In many ancient maps, east was at the top and west was at the bottom. To get one’s bearings was described as getting oriented — i.e., figuring which way was east.
Whichever way maps are “oriented” they tend to deceive. They always distort reality one way or another. Generally, maps are two-dimensional — but the world isn’t.
Remember the traditional Mercator projection used in mapmaking? The further north or south, the larger everything became; Greenland always seemed enormous.
And, if you saw a polar-type projection, what a surprise! Northern Norway is a lot closer to northern Alaska than you might have thought.
Airplane travelers are used to watching flight maps, where long routes always seem curved. That’s because the world is spherical and the shortest distance on the surface of a sphere can’t be a straight line. The moment you look at a world globe, it’s perfectly clear and obvious.

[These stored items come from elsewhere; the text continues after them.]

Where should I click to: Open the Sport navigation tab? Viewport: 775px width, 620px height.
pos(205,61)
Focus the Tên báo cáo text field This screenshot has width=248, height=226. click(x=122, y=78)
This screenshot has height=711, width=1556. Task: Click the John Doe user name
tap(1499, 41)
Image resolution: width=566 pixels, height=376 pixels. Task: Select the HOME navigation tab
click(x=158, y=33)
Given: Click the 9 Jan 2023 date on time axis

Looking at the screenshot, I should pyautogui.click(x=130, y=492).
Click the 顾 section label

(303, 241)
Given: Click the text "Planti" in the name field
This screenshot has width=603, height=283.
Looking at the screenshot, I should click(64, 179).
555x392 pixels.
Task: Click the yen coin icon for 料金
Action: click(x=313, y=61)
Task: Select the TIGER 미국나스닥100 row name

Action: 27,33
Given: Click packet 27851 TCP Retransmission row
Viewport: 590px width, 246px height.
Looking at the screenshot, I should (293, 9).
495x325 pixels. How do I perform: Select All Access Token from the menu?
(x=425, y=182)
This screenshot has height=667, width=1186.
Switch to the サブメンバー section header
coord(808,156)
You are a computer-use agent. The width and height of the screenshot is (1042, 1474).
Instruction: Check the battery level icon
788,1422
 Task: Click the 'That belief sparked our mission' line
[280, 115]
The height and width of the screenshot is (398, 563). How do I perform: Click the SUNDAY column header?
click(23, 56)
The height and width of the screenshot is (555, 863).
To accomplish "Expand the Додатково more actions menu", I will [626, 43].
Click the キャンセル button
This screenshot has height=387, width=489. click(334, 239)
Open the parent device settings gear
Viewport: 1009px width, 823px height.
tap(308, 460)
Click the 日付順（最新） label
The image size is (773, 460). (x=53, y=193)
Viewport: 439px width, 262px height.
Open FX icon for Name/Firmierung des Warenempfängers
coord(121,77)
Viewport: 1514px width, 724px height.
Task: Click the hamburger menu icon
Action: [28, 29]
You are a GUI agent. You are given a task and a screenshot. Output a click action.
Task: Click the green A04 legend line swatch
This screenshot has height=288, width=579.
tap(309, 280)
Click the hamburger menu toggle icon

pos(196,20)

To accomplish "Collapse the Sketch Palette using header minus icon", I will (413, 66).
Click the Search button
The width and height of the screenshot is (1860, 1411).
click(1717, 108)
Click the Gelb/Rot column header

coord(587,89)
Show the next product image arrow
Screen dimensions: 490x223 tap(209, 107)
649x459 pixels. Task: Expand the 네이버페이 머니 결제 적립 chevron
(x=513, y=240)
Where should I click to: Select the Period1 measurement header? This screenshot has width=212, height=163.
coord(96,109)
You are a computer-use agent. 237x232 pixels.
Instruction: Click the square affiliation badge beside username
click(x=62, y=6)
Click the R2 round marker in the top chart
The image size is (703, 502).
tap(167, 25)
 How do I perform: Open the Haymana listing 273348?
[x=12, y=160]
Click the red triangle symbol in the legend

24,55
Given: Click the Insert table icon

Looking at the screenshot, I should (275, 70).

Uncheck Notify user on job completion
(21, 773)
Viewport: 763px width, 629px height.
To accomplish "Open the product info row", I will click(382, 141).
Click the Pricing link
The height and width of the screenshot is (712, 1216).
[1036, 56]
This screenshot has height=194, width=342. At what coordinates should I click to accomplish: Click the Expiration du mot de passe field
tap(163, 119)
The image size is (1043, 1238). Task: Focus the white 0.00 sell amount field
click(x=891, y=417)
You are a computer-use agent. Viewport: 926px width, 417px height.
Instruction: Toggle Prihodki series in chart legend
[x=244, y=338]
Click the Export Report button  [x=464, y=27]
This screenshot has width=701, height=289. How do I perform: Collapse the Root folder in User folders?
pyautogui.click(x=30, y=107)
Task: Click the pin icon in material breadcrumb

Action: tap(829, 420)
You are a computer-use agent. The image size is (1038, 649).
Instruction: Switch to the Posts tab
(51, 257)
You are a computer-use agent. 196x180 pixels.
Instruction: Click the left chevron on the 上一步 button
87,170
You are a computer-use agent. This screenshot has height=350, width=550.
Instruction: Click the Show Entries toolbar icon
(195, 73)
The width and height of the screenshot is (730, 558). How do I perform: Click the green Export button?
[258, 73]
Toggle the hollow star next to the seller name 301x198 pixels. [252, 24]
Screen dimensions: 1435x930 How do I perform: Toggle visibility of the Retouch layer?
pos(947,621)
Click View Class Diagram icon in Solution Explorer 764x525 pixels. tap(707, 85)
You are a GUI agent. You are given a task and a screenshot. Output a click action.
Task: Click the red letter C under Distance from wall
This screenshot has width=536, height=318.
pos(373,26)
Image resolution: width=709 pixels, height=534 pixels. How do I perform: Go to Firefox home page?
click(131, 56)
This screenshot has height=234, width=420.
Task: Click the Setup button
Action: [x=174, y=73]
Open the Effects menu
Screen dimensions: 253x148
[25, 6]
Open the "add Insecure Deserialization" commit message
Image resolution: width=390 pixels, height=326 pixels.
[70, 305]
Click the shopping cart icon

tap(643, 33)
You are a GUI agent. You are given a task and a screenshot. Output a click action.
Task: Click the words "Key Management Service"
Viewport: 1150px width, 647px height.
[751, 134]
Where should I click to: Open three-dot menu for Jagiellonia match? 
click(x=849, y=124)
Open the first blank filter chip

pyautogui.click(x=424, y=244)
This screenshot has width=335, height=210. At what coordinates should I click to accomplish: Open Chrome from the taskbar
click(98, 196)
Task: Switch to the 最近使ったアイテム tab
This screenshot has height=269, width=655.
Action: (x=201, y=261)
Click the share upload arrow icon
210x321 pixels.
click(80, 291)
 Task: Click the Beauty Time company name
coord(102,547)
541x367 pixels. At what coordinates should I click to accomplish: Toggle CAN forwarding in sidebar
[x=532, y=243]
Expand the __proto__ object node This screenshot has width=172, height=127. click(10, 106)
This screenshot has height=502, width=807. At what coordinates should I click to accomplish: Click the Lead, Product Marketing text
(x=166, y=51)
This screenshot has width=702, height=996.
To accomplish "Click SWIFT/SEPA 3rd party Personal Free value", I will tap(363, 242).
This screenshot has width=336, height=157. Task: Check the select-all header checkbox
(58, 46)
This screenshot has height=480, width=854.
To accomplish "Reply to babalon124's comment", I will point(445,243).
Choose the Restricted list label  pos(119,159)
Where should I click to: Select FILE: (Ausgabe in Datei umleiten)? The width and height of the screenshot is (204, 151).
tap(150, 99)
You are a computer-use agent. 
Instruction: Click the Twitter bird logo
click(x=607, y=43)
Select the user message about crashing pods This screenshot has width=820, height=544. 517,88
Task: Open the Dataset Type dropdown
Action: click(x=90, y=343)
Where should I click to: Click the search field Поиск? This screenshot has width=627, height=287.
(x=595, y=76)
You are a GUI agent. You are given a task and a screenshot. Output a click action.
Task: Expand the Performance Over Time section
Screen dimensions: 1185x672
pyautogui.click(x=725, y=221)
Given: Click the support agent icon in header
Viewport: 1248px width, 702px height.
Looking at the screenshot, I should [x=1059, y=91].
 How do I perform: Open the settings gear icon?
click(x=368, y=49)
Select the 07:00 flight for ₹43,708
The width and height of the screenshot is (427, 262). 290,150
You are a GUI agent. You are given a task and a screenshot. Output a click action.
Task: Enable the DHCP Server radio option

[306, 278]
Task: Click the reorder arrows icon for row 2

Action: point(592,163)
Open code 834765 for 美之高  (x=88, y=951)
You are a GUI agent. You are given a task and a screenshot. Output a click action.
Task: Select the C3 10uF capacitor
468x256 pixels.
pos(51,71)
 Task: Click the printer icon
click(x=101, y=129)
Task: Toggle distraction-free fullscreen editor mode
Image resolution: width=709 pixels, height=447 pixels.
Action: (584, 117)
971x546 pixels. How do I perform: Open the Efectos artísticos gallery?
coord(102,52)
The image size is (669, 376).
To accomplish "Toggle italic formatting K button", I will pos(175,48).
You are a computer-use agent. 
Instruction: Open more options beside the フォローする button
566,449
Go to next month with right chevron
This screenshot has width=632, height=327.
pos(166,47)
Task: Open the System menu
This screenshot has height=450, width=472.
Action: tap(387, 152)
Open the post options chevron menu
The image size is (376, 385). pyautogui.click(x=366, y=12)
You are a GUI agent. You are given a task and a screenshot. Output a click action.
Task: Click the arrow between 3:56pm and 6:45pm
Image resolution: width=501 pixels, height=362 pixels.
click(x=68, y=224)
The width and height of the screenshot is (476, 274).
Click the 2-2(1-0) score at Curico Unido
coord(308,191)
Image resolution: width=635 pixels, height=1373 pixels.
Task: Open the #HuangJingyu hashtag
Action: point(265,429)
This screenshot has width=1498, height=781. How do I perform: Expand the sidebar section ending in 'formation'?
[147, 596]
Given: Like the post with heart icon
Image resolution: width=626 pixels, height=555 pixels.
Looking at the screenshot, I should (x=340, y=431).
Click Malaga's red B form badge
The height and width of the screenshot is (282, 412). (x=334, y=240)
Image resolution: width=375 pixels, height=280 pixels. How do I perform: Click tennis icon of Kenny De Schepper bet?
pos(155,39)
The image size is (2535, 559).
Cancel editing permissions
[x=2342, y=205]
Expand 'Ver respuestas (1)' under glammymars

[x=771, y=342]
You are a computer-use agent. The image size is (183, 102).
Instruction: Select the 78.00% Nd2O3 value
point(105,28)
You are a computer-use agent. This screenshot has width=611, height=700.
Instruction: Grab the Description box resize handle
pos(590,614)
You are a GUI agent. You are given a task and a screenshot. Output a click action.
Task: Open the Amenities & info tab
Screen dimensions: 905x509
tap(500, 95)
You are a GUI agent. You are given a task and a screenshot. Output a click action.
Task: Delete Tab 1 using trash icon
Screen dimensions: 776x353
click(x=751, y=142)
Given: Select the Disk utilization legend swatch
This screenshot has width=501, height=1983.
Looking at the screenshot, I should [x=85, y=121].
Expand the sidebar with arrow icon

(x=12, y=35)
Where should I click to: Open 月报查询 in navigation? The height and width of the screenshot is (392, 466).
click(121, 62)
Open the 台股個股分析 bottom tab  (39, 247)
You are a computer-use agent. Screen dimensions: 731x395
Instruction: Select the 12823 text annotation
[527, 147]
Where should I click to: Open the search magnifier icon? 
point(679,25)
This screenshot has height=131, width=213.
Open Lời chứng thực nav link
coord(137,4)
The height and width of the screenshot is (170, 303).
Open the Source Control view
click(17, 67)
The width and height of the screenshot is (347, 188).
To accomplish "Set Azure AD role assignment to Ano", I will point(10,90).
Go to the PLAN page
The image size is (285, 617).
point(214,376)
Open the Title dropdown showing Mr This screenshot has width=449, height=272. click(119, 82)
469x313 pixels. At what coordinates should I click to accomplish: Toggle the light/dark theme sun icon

We take all this for granted, but, it seems this was pretty innovative stuff at the time of Columbus — although the ancient Greeks knew it well.
The moral of the story is you’re not in touch with reality if you’re thinking in terms of only two dimensions — the world is three-dimensional.
But, is it? Ever since Einstein challenged scholarship and science with his theories of relativity, we speak about the space-time continuum. You need a fourth-dimension, time, to be truly in touch with reality.

Can you really understand a person if you have only a momentary glimpse of his or her life? Does a moment frozen in a snapshot give a true picture of someone else?
Video recordings seem more lifelike because they show movement, change and progression. A true picture of another person is impossible without the dimension of time — the pattern of growth and development through infancy, childhood, adolescence and adulthood.
Just as individuals grow, change and evolve, so do peoples and nations, institutions and political systems, religions and churches. None of them can be adequately understood without factoring in the dimension of time.
Knowledge of history, unfortunately, is often sadly lacking. Mass media give us a daily slice of life, a snapshot, whatever the topic, but no comprehensive perspective.
How well can you understand the tensions within Iraq without knowing about the centuries-long hostility between Sunnis and Shiites, or about the sense of superiority of Iranians, heirs of an ancient empire, to Arabs?
Don’t the roots of a divided Palestine go back to Britain’s century-old divided Middle East policy: support for a Jewish homeland along with support for an Arab nation-state?
Ecumenical apprehensions are less baffling if you know that Latin crusaders invaded Constantinople and displaced the Orthodox patriarch and that Catholic Teutonic Knights fought to conquer Orthodox Russia.
In our rootless, snapshot modern societies, it’s easy to lose one’s bearings — to become “disoriented” — about life and history.
Hopefully we’ll face where the light rises and know the difference between going up and going down.